Wasn't it those Parties, not the SNP, which imposed or increased the Fees "vindictively" only on English Students?
There is one final question:- How long will the English put up with such blatantly vindictive anti-Englishness?
Perhaps the answer lies in last week's Yougov poll result showing 63%, of a GB wide survey, showing unmistakeable signs of a rising sense of English Nationalism. http://cdn.yougov.com/cumulus_uploads/document/hufq8ro02k/YG-Archives-pol-Europe-181111.pdf
Perhaps it is needless to say that the Daily Telegraph altogether failed to publish the results of that Poll!
Here is the Article:-
Families may 'move from England to avoid tuition fee hike'
The rising cost of a university degree in England could create “fee refugees” as parents move to Scotland and Wales to escape huge debts, it was claimed today.
Families may attempt to move to Scotland or Wales to avoid fee rises in England, said HEFCE.
By Graeme Paton, Education Editor
An analysis by the Government’s Higher Education Funding Council for England said families may flee over the border to avoid fees of up to £9,000 in 2012.
Parents living “close to the borders” are among those most likely to relocate to another country, it was claimed, potentially creating “distortive effects on local economies and housing markets”.
A move from England to Scotland could save students as much as £36,000 for a four year degree because of sharp differences in fees policies operated by devolved governments across the UK.
The comments came as it emerged that the Scottish Executive could carry out checks on applicants to ensure they are legitimate residents and not attempting to exploit the generous funding system north of the border.
From next year, English students will be forced to pay up to £9,000 wherever they study but Scottish undergraduates will be given free tuition.
Fees for Welsh students will be fixed at £3,465 and those in Northern Ireland will pay a similar amount, but only if they stay in their own region.
The system has already caused outrage in England, with several students pursuing legal action against the Scottish government amid claims that the fee rises will breach their human rights.
The Scottish Conservatives have branded the plans “vindictive” and warned that it would “stir up resentment in the rest of the UK against Scotland”.
A paper presented to a HEFCE board meeting warns that there “may be issues with families, particularly those close to the borders, seeking to domicile themselves in Wales or Scotland in order to benefit from favourable fee arrangements”.
The report adds: “This could have distortive effects on local economies and housing markets if it occurred with significant numbers.”
Bob Osborne, emeritus professor of public policy at Ulster University, told Times Higher Education magazine that if a family “was living 15 miles from the Scottish border then you can see how they might try to wangle it”.

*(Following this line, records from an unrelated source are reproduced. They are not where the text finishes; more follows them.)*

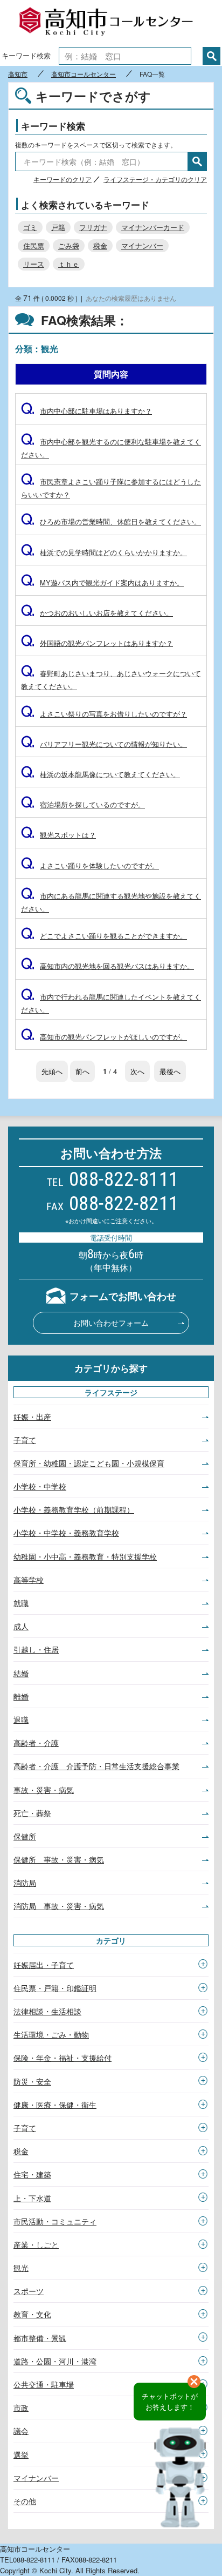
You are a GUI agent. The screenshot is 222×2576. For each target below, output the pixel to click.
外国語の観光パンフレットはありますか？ (97, 643)
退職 (21, 1719)
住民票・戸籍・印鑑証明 (54, 1987)
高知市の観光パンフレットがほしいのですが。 (104, 1036)
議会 (21, 2430)
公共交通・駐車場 (43, 2384)
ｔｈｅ (68, 264)
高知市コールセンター (111, 23)
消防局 (24, 1882)
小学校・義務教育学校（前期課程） (73, 1509)
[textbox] (125, 56)
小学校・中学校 (39, 1486)
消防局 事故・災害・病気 (58, 1905)
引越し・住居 (36, 1649)
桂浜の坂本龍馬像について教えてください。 (100, 774)
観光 (21, 2267)
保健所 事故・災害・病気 (58, 1859)
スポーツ (28, 2290)
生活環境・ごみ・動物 (51, 2034)
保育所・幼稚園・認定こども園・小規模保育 (88, 1463)
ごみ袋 (68, 245)
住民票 (33, 245)
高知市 (17, 74)
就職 (21, 1602)
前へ (82, 1071)
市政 (21, 2407)
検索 (211, 56)
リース (33, 264)
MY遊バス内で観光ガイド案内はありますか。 (102, 582)
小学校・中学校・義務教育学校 (66, 1532)
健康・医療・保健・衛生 (54, 2104)
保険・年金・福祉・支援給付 (62, 2057)
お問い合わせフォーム (111, 1322)
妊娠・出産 (32, 1416)
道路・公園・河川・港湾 (54, 2361)
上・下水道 (32, 2198)
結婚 (21, 1673)
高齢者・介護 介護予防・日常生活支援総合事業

But he doubted there was going to be a “mass exodus of people from Surrey to Glasgow”.
The Scottish Executive has already said children whose parents move to Scotland for their careers will be eligible for a free university education.
But families who seek to exploit the system by buying a home north of the Border will not. A spokesman said the Student Awards Agency for Scotland will decide on a case-by-case basis, with people not living north of the border for long likely to be scrutinised.
The HEFCE paper also warned that there is a “question of affordability” attached to the reforms for devolved administrations. Most countries are committed to subsidising students’ tuition even if they study outside their home country and budgets may stretched if universities in England put up their tuition fees, it was claimed.